- [WHAT IS REQUIRED] Condense the paragraph in the Humpday reviews below that begins "The film follows two college buddies" into a short bulleted list that keeps its main facts.
(EXCERPT PROVIDED)
Together the three core cast members bring Lynn Shelton's story to life with impressively engaging performances, and the results are quite hysterical. As in, you might potentially laugh so hard you rattle the seats to the left and right of you.

""Humpday"" is a clear winner. The only downers in the audience will be those who fail to see past the documentary-style cinematography and very un-Hollywood like production values. However, should you be yearning for a smart, fresh comedy that smacks you in the face with uncomfortable moments, you will feel right at home seeing ""Humpday.""

Grade: A

 

‘Humpday' a pile of ad-libbed crap

 

Mumblecore, in a nutshell, is lazy filmmaking. The actors ad-lib (or appear to ad-lib) most of their lines, the camera is set up on a tripod and doesn't really do anything interesting and the whole idea is that the end product seems less like a film and more like a bunch of people hanging out in front of a camera.

""Humpday,"" from mumblecore perpetrators Mark Duplass and Lynn Shelton, demonstrates exactly what mumblecore is: an interesting experiment that can be used to cover for crummy execution.

The film follows two college buddies reunited after their lives diverged at graduation. Ben became committed to his girlfriend Anna; Andrew became a vagabond artist type who shows up on their doorstep with nowhere else to go. The two quickly resume their macho contests of male dominance, much to Anna's chagrin.

Ben and Andrew's macho competition starts with basketball in the alley, then drinking, but their rivalry takes a turn at a party where Andrew's sexual free-spirit friends coax the two to make a unique challenge to each other–to film themselves having sex with each other for a local porn competition. ""It's not gay, its about friendship,"" the pair reasons, and so begins a 90-minute standoff to see who will back down first.

If you're not insulted by the premise of their bet, you're part of the small segment of the population that subscribes to writer Shelton's promiscuous philosophy. Personally, I found the film to be a dance between latent homophobia and a juvenile understanding of sexuality.

Assuming you think the whole idea is genius, you still have to deal with the fact that these guys don't know how to make a real movie—they film themselves bullshitting dialogue and make loose motions of plot toward the final scene where they work up the courage to do the deed. And while watching the two guys squirm and try to get comfortable with platonic gay sex is mildly amusing, it's definitely not worth the boring 80 minutes beforehand as they try desperately to justify the idea to themselves and others.

As a rule, if you've never seen a mumblecore flick, you usually enjoy your first—you might see their ad-libs as organic and the plot-light structure something different. But the reality is that these movies are all the same, apart from the basic premise. And when a movie about making platonic gay porn and a movie about a puffy chair feel the same, the filmmakers sure as hell aren't doing much with the material they call a script.
(End EXCERPT PROVIDED)
(DATA SHOWN)
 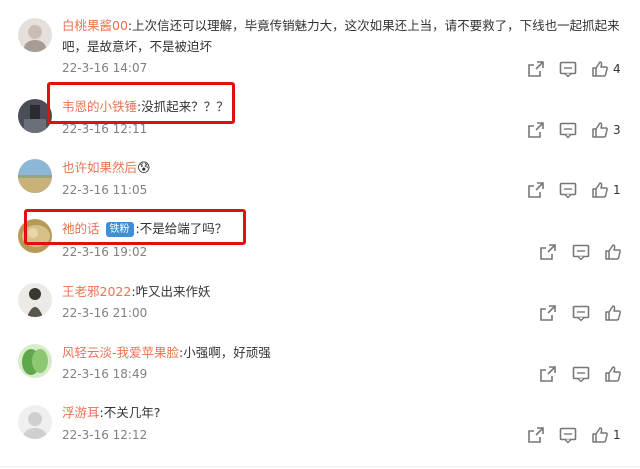 I want to click on comment-time: 22-3-16 14:07, so click(x=105, y=68).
(End DATA SHOWN)
- [THE ANSWER]
- The film follows two college buddies who reunite after their lives went separate ways at graduation.
- Ben became committed to his girlfriend, Anna.
- Andrew became a vagabond artist type and shows up at their door with nowhere else to go.
- The two soon return to their macho contests of male dominance, to Anna's dismay.